*** Data section ***

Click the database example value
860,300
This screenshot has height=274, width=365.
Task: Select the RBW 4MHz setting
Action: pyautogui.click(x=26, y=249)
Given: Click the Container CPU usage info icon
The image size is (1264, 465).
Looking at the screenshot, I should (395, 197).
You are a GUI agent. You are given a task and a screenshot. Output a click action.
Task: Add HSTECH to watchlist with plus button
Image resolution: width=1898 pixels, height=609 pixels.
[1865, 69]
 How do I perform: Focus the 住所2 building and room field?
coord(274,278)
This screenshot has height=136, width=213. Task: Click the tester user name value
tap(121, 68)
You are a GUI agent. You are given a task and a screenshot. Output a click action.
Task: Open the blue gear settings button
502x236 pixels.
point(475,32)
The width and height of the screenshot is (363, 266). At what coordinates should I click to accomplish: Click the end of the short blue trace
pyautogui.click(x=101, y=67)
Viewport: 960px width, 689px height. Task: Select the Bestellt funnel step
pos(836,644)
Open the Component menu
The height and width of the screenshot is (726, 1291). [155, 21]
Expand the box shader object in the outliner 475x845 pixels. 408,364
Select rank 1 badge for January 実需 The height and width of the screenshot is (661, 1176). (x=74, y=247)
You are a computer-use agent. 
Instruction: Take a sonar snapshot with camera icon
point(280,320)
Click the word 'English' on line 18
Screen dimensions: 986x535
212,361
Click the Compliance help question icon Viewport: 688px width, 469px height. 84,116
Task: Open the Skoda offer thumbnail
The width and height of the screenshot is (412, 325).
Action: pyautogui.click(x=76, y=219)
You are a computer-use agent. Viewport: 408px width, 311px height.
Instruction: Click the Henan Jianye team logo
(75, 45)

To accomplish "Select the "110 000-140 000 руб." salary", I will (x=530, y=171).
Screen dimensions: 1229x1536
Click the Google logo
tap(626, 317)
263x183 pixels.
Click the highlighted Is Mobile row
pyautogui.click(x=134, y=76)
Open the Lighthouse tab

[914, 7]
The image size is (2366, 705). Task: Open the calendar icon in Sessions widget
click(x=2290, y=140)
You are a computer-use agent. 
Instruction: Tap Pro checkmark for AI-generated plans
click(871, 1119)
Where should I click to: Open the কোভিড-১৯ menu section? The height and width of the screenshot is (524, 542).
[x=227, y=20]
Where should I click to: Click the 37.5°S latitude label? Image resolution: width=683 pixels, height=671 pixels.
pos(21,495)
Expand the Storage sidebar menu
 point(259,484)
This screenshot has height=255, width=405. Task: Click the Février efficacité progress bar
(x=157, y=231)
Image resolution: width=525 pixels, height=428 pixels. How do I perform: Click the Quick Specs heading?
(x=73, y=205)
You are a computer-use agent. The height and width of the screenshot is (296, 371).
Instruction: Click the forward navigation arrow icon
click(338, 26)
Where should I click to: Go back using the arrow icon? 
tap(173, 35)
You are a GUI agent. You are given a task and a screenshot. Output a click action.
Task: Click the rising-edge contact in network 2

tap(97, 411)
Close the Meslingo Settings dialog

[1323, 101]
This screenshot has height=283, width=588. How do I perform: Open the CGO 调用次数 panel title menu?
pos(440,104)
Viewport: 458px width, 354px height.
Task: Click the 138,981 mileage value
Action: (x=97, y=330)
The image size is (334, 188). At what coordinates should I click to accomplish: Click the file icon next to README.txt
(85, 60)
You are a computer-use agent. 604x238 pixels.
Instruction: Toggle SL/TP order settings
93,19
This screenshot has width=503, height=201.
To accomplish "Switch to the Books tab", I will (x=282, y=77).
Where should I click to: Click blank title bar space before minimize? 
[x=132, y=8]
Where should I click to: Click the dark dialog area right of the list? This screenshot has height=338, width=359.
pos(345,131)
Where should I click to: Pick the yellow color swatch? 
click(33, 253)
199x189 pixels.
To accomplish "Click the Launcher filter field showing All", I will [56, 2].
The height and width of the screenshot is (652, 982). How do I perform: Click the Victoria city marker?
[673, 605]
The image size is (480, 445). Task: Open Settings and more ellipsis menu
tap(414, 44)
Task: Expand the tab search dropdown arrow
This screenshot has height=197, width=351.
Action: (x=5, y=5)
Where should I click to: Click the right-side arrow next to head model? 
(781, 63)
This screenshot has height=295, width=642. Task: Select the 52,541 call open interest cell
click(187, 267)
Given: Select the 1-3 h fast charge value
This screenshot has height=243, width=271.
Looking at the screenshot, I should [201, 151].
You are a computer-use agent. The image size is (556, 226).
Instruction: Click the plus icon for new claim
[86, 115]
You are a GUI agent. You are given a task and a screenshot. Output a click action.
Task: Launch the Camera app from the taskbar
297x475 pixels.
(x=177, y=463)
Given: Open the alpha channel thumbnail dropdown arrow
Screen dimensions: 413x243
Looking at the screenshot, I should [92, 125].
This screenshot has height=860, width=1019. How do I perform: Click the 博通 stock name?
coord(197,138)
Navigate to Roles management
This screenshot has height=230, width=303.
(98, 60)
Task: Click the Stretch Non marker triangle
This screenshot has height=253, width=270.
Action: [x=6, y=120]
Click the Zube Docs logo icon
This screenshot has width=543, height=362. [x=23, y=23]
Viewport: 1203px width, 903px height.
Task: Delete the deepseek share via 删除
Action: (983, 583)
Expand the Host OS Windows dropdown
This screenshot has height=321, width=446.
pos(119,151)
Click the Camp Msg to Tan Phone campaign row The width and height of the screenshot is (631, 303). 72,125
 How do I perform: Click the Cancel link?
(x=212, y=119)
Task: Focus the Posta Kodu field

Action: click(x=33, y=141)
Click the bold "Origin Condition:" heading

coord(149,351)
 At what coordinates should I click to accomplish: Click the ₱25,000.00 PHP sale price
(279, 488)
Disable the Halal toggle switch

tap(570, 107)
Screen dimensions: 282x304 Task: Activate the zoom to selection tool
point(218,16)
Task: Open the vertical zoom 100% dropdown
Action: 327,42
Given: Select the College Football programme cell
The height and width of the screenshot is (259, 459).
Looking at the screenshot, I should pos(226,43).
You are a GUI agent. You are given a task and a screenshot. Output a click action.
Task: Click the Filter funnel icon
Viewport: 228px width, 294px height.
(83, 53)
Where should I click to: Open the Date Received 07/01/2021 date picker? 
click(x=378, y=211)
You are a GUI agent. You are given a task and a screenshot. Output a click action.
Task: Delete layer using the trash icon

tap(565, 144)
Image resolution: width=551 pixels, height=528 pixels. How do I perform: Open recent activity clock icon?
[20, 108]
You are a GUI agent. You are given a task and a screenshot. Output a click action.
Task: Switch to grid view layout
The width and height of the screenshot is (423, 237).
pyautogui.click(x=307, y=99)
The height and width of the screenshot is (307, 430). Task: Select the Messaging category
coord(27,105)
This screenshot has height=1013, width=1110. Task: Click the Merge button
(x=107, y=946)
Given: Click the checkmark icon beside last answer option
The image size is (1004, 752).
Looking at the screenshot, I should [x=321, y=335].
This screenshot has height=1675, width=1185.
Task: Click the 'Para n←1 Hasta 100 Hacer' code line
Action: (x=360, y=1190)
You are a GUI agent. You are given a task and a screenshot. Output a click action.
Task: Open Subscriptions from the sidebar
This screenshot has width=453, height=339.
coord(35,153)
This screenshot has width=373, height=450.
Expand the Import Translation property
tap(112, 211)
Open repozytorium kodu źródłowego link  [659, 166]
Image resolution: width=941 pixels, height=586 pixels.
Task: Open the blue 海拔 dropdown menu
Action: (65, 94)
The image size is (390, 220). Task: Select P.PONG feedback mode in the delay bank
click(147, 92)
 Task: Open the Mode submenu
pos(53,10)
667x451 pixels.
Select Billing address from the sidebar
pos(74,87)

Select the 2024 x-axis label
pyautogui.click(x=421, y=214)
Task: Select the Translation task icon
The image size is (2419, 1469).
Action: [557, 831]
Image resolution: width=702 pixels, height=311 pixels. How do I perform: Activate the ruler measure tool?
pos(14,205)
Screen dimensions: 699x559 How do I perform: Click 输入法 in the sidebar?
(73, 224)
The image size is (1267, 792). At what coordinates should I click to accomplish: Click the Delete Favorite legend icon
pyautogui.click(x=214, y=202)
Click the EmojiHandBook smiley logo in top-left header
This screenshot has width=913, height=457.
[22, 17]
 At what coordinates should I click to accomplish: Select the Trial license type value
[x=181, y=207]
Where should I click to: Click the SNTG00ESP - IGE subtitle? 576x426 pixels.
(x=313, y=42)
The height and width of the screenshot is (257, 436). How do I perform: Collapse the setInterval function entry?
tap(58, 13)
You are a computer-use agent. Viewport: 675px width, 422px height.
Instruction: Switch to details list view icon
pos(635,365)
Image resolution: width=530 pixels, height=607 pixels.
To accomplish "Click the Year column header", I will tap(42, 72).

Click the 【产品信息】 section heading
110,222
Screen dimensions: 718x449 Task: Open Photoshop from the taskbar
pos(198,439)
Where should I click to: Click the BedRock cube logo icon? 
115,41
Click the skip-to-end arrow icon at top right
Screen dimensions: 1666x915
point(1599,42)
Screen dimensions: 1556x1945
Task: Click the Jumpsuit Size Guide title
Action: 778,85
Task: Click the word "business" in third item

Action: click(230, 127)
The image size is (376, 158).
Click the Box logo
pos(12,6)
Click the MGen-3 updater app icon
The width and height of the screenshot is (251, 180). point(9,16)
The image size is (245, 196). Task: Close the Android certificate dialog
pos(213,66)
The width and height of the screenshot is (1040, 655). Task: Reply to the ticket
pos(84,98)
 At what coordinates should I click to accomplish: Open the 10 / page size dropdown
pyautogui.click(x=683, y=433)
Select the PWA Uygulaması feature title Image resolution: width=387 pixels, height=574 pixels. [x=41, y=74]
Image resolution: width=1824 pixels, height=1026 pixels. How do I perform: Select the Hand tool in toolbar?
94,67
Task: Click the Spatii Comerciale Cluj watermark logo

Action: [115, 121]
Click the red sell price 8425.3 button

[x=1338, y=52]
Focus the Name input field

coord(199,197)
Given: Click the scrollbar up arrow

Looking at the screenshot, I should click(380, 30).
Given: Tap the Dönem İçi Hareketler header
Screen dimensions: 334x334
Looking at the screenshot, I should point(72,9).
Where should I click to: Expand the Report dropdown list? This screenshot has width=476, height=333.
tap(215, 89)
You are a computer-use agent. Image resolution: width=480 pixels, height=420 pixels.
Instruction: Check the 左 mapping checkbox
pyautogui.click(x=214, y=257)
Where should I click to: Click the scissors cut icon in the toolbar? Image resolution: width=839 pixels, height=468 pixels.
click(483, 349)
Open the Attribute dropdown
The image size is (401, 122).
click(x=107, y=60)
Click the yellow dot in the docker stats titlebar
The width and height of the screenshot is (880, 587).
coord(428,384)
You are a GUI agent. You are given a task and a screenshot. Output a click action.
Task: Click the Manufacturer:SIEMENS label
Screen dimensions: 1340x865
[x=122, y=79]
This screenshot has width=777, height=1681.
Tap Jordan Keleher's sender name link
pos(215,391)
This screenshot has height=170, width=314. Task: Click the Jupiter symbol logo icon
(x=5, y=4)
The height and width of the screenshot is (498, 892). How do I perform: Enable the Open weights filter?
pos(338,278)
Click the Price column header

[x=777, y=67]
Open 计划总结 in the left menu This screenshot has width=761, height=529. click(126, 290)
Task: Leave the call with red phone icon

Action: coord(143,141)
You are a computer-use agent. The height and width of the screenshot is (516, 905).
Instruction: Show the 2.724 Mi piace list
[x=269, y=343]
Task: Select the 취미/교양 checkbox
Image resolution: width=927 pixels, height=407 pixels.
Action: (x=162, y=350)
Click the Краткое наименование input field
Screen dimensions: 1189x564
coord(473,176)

*** End of Data section ***

Tally the lines above that contain "computer"; give only the number.

- _Response to this exercise_: 9